DATASET RECORDS
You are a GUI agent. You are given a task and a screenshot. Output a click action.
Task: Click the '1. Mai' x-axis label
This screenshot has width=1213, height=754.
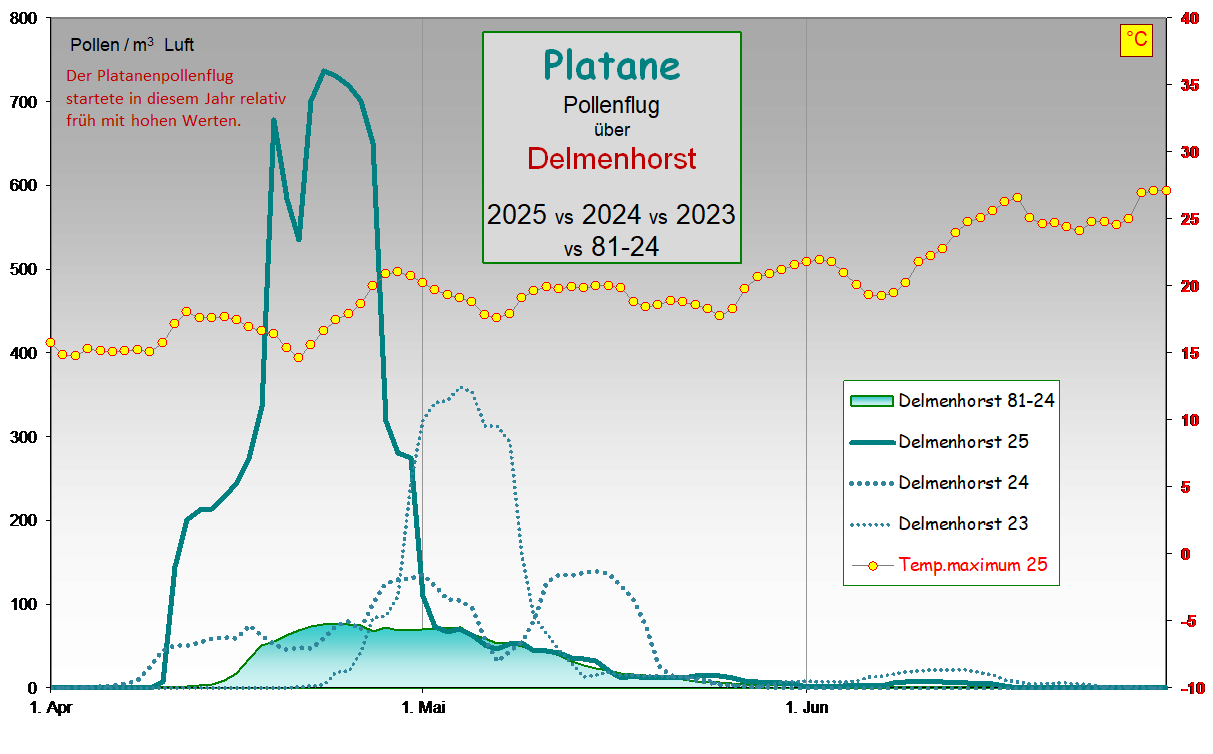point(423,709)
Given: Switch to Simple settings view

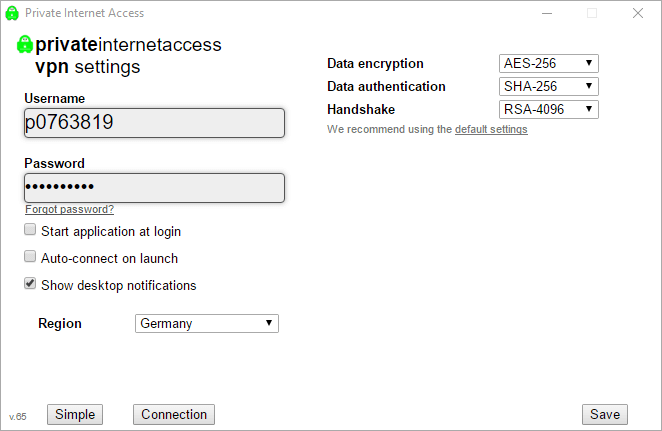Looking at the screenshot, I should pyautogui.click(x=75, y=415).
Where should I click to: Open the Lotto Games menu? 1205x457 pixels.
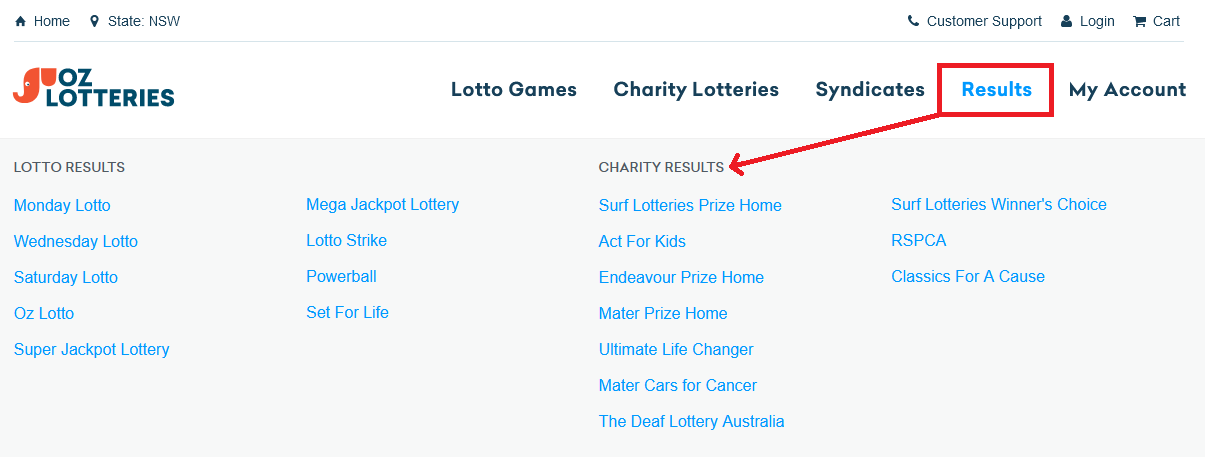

INSTRUCTIONS TO FOLLOW
Every line from the one with "This screenshot has width=1213, height=754." through the end of the material above should be restated word for word, with the pictures left out.

SOLUTION
This screenshot has width=1213, height=754.
point(423,709)
Given: Switch to Simple settings view

Looking at the screenshot, I should pyautogui.click(x=75, y=415).
Where should I click to: Open the Lotto Games menu? 1205x457 pixels.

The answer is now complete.